- _What to work on_:
Filter the records for "agent" and keep each line that has it.

- _Data shown_:
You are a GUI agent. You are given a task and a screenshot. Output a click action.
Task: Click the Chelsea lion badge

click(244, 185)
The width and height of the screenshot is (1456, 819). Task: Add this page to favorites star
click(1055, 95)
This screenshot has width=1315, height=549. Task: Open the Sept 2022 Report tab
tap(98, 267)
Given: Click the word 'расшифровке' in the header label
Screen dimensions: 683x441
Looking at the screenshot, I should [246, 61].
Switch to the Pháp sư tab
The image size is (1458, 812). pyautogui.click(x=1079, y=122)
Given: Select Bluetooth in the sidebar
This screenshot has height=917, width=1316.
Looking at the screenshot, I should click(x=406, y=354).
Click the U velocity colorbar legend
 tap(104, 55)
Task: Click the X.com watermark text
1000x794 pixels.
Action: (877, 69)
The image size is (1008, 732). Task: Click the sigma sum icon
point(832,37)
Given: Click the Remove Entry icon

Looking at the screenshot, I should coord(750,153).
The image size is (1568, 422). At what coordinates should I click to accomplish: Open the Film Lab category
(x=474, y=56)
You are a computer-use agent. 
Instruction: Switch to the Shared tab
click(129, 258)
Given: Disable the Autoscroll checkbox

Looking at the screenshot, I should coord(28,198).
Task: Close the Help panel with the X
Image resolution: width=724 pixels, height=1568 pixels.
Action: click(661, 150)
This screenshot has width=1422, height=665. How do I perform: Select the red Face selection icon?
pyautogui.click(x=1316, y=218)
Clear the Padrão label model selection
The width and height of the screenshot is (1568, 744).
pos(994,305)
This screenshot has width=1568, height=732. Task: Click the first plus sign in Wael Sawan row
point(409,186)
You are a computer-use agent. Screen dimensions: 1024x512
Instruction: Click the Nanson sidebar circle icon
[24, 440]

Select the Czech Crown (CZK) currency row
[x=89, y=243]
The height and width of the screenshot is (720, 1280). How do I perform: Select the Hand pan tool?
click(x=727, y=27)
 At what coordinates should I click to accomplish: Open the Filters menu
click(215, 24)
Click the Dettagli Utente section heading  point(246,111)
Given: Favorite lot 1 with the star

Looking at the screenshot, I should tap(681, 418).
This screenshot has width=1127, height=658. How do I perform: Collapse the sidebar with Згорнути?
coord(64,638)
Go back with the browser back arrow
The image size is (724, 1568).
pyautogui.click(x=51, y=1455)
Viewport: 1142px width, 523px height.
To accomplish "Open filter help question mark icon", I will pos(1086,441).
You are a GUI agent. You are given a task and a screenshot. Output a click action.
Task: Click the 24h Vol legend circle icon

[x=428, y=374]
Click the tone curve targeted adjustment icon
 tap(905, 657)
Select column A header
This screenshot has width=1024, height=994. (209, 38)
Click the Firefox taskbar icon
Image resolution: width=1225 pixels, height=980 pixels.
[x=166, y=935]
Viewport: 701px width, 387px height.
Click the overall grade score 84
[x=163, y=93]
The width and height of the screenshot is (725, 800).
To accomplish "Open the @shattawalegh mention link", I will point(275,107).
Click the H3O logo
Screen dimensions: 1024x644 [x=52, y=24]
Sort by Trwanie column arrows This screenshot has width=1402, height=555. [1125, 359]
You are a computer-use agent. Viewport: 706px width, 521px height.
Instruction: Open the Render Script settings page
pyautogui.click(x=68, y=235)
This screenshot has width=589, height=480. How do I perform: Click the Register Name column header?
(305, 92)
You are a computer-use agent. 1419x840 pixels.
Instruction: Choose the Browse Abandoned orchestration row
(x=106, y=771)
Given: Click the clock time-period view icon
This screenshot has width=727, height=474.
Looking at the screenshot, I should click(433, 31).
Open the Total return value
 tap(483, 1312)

- _Written answer_:
You are a GUI agent. You are given a task and a screenshot. Output a click action.
You are a computer-use agent. 
You are a computer-use agent. Screen dimensions: 1024x512
You are a GUI agent. You are given a task and a screenshot. Output a click action.
You are a computer-use agent. Viewport: 706px width, 521px height.
You are a computer-use agent. 1419x840 pixels.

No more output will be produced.